From Linking Cubes to the Binomial Expansion Theorem
This presentation will center around an evolving task that I have been using with my third year pre-service teachers over the past 6 years. What began as an activity to engage students who had rarely, if ever, used manipulative materials in their mathematics learning, has quickly and dramatically grown into a large undertaking of research, growth in combinatorics and probabilistic thinking, and an effective tool for engaging with my pre-service teachers. This task has given the students an experience of developing and analyzing mathematical thinking within a learning setting and has resulted in increased confidence while we are all gaining deeper understanding, and some confusion, with respect to probabilistic and combinatorics curriculum content. This research has called into question the language often used in mathematics classrooms and has encouraged the pre-service teachers, and myself, to focus on mathematical language beyond a strictly dictionary definition.
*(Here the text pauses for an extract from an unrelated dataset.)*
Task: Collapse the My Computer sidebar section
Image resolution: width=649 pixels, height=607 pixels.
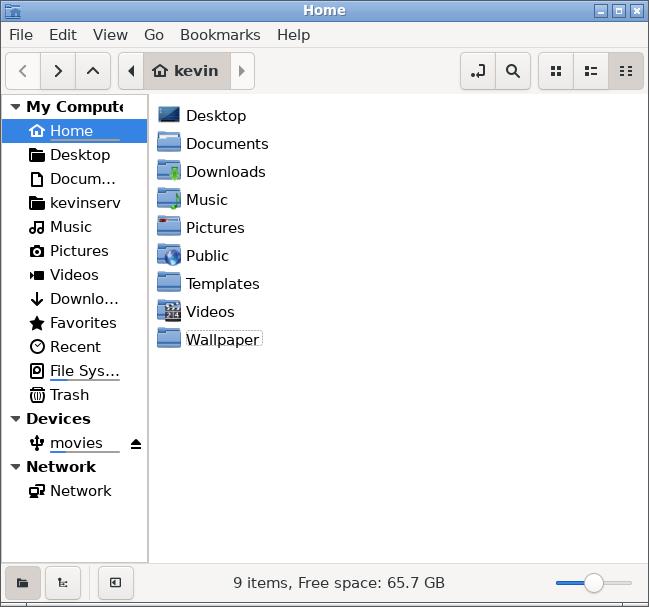Action: click(x=15, y=107)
Bio: I am very proud and thankful to live and work on Treaty 4, the ancestral lands of the Cree, Saulteaux, Lakota, Dakota, and Nakota, as well as the traditional homelands of the Métis. Regardless of the specific contextual focus for any particular work I am doing, my research agenda, teaching enactments and philosophy, service commitments, and life in general are all grounded in my understandings and accepted responsibility to the valuing of diversity and the creation of socially just practices, institutions, and interactions. I live in Regina with my two dogs, Euclid and Rusty.